● TO DO
Starting at the line that has "版規：禁廣告和兒童色情 Rules: No" and stopping after the line that has "[MultiQuote] (175, 1426)", reproduce the listing below exactly; omit everything else.
*** MATERIAL FOR THE TASK Section Begins ***
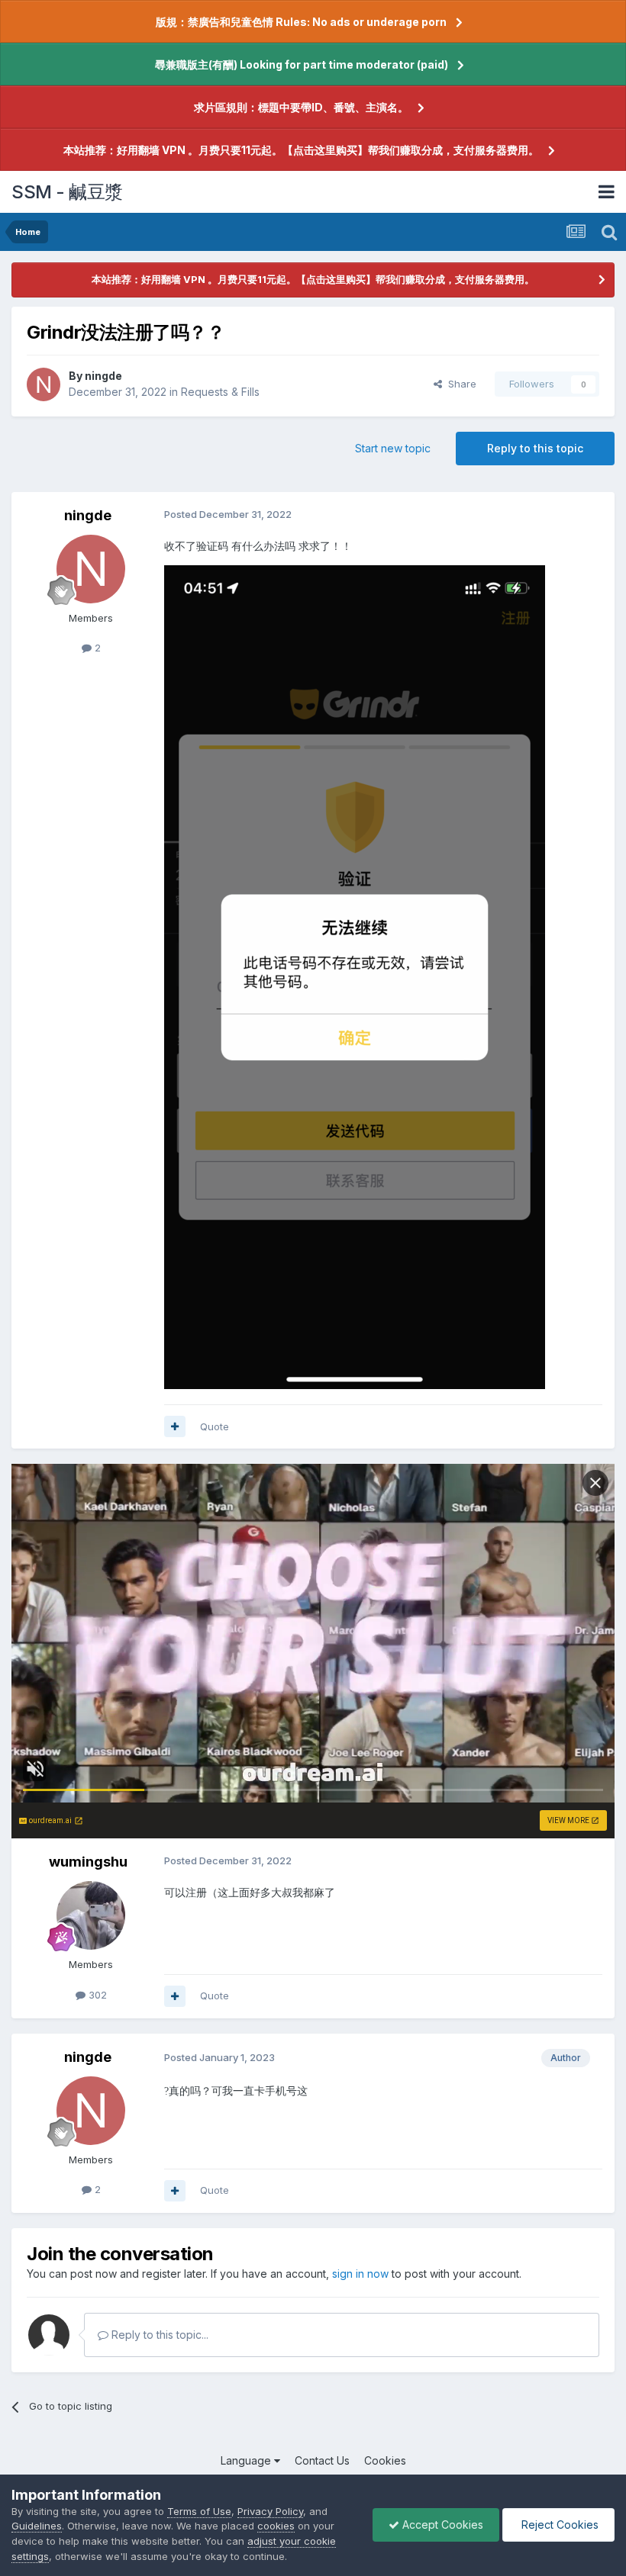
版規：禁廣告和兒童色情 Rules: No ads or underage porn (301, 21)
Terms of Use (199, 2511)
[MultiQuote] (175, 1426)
*** MATERIAL FOR THE TASK Section Ends ***
*** MATERIAL FOR THE TASK Section Begins ***
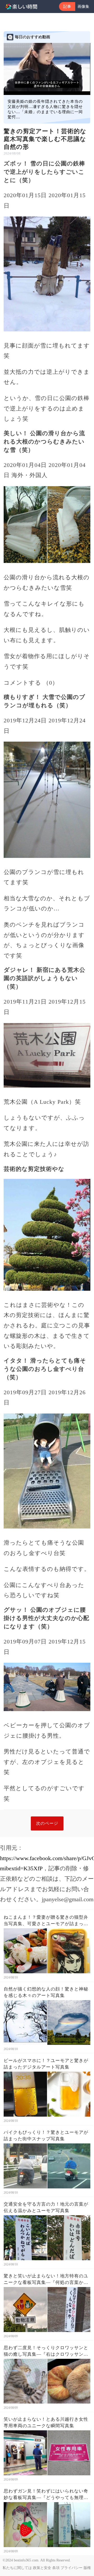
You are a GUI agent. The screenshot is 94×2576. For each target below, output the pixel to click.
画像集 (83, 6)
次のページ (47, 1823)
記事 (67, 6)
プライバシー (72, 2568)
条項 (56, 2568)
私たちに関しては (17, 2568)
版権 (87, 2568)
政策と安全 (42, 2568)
*** MATERIAL FOR THE TASK Section Ends ***
● RESPONSE AREA
版規：禁廣告和兒童色情 Rules: No ads or underage porn (301, 21)
Terms of Use (199, 2511)
[MultiQuote] (175, 1426)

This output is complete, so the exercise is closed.